On Feb 3, 2009, at 9:46 AM, Jeanfrancois Arcand wrote:
> Salut,
>
> Igor Minar wrote:
>> On Feb 3, 2009, at 8:44 AM, Jeanfrancois Arcand wrote:
>>> Salut,
>>>
>>> hijacking the thread.
>>>
>>> Igor Minar wrote:
>>>> I had a brief discussion with colleagues about thread-count
>>>> setting in glassfish.
>>>> I understand that this is the max number of worker threads that
>>>> grizzly can use, but what surprised me was that I believed that
>>>> this wasn't the max number of concurrent connections that grizzly
>>>> can process (concurrently send responses to). I know that the
>>>> synchronous nature of JavaEE doesn't allow grizzly to do much
>>>> magic, but I expected that grizzly could break the one thread per
>>>> request paradigm for static resources.

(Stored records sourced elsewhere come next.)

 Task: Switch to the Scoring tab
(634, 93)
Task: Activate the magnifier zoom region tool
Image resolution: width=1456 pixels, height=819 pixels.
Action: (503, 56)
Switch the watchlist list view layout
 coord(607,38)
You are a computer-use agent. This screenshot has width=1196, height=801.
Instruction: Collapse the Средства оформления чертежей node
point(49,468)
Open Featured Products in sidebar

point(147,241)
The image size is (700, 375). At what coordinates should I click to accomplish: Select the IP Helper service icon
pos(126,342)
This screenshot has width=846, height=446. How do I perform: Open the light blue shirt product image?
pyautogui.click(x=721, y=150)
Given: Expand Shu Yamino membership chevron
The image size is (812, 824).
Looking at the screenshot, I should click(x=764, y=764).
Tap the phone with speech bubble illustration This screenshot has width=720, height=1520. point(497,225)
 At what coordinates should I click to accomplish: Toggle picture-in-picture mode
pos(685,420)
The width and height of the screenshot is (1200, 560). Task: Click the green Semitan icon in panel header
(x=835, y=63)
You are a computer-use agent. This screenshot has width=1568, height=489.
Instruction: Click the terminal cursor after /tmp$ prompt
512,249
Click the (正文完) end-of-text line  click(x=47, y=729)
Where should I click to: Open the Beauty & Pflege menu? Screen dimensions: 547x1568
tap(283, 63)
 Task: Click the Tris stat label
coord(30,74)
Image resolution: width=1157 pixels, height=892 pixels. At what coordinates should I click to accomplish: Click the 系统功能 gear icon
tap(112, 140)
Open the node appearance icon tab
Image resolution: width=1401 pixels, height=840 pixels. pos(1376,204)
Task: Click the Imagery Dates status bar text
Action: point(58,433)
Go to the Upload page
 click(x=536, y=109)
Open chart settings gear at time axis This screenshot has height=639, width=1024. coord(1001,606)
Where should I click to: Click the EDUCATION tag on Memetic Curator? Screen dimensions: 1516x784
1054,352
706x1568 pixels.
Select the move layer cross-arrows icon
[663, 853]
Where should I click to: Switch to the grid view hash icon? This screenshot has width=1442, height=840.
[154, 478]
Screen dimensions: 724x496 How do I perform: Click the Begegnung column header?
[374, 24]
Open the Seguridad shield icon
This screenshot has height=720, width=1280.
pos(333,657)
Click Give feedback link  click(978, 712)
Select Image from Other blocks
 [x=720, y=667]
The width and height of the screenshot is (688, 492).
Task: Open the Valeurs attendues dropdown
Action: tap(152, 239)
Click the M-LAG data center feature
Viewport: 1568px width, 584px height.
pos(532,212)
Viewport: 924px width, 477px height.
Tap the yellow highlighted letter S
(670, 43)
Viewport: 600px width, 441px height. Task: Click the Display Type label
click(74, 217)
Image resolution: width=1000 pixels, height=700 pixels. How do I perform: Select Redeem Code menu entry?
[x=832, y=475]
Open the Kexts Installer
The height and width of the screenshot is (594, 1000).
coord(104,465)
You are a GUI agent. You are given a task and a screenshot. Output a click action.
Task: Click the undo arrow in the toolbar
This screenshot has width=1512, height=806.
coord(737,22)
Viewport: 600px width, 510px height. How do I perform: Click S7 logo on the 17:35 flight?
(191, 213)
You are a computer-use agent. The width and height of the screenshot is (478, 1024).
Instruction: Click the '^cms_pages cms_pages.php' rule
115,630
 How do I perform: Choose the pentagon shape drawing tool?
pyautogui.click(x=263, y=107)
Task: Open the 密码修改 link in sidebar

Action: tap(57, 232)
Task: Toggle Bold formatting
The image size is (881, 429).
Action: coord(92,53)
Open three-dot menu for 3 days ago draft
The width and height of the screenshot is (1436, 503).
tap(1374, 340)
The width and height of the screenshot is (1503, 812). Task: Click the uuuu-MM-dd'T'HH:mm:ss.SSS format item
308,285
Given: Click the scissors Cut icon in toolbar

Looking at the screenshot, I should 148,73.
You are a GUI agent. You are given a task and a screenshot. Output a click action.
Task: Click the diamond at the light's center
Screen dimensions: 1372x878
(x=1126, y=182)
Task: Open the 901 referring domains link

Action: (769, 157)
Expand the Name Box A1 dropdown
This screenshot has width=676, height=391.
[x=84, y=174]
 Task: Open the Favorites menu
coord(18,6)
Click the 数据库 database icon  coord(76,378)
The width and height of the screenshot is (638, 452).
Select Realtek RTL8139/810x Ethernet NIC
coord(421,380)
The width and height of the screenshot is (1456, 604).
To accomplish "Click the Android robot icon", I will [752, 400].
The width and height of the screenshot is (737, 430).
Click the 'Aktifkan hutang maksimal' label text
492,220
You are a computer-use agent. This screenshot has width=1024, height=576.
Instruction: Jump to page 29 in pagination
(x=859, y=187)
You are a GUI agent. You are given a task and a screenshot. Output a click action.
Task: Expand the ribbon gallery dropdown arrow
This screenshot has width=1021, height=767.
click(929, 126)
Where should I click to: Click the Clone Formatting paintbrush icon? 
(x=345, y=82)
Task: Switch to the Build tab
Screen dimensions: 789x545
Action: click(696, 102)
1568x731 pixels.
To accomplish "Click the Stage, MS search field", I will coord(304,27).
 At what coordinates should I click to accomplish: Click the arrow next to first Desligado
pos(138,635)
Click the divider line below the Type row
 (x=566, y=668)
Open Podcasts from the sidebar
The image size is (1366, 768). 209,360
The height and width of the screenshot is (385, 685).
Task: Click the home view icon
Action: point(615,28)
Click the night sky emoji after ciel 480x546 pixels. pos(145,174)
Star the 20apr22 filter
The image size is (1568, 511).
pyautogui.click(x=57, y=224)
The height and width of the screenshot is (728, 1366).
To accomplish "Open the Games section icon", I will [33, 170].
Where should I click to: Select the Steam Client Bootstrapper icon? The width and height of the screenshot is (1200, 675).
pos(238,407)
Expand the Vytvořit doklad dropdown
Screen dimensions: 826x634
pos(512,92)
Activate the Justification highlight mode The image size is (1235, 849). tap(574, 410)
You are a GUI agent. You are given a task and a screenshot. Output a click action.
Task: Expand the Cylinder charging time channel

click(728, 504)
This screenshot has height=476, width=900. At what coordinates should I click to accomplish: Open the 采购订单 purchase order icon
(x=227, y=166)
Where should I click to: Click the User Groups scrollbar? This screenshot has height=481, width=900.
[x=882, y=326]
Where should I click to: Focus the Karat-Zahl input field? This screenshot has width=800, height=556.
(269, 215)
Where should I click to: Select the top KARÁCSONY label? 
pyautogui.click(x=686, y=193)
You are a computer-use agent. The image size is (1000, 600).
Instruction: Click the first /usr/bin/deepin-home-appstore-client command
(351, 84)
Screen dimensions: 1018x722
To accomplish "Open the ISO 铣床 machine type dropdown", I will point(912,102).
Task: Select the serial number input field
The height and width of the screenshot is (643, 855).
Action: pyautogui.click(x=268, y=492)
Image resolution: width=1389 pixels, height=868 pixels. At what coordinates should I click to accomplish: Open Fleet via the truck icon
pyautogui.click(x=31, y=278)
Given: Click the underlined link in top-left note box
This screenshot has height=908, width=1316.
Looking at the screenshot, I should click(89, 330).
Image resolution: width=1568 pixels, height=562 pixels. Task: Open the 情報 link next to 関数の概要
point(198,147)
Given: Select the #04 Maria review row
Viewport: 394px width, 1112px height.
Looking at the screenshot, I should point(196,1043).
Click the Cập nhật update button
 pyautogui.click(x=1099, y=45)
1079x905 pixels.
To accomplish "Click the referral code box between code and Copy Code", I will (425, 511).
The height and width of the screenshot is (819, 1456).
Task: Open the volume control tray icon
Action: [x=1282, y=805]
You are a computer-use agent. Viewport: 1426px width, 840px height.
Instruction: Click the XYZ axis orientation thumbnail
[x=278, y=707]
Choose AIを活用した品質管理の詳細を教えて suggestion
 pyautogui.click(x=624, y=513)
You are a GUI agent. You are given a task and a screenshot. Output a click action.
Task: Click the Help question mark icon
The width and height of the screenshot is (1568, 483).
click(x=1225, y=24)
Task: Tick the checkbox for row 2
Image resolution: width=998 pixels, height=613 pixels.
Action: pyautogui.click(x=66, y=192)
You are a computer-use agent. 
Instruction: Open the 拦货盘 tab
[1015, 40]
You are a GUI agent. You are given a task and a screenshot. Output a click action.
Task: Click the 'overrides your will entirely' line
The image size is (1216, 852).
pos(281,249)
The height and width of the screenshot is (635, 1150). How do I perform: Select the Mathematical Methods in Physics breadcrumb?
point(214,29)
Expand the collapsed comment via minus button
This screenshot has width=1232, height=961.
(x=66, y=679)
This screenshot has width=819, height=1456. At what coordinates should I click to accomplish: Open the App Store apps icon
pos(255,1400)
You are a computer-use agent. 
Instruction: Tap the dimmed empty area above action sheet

>>>> Unfortunately a simple tests with grizzly-v3-prelude and thread-
>>>> count 5 shows that this is not true:
>>>> wget --tries=1 --limit-rate=100 http://localhost:8080/foo.txt -
>>>> >> starts the download
>>>> wget --tries=1 --limit-rate=100 http://localhost:8080/foo.txt -
>>>> >> starts the download
>>>> wget --tries=1 --limit-rate=100 http://localhost:8080/foo.txt -
>>>> >> starts the download
>>>> wget --tries=1 --limit-rate=100 http://localhost:8080/foo.txt -
>>>> >> starts the download
>>>> wget --tries=1 --limit-rate=100 http://localhost:8080/foo.txt -
>>>> >> starts the download
>>>> wget --tries=1 --limit-rate=100 http://localhost:8080/foo.txt -
>>>> >> times out!!
>>>
>>> This is a bug. The client should not times out and the request
>>> must eventually be serviced. Can you file an issue here:
>>>
>>> https://glassfish.dev.java.net/servlets/ProjectIssues
>> I this case the timeout was triggered by client (wget) after 30sec
>> (default), so I don't think that this is bug in grizzly. The
>> request was put into the queue by grizzly because of its one-thread-
>> per-request mode. if the client waited until one of the first 5
>> request finished, it would have been served.
>
> But all requests must be serviced one by one and should not hold a
> thread. So there is a problem with the keep-alive mechanism IMO. I
> will take a look as soon as I can.
I think that one important detail is not clear from my wget commands,
I should have included & at the end or the --background switch. all
the wget commands above were executed concurrently when the timeout
occurred for one of them.
Do you still think that the timeout is a bug?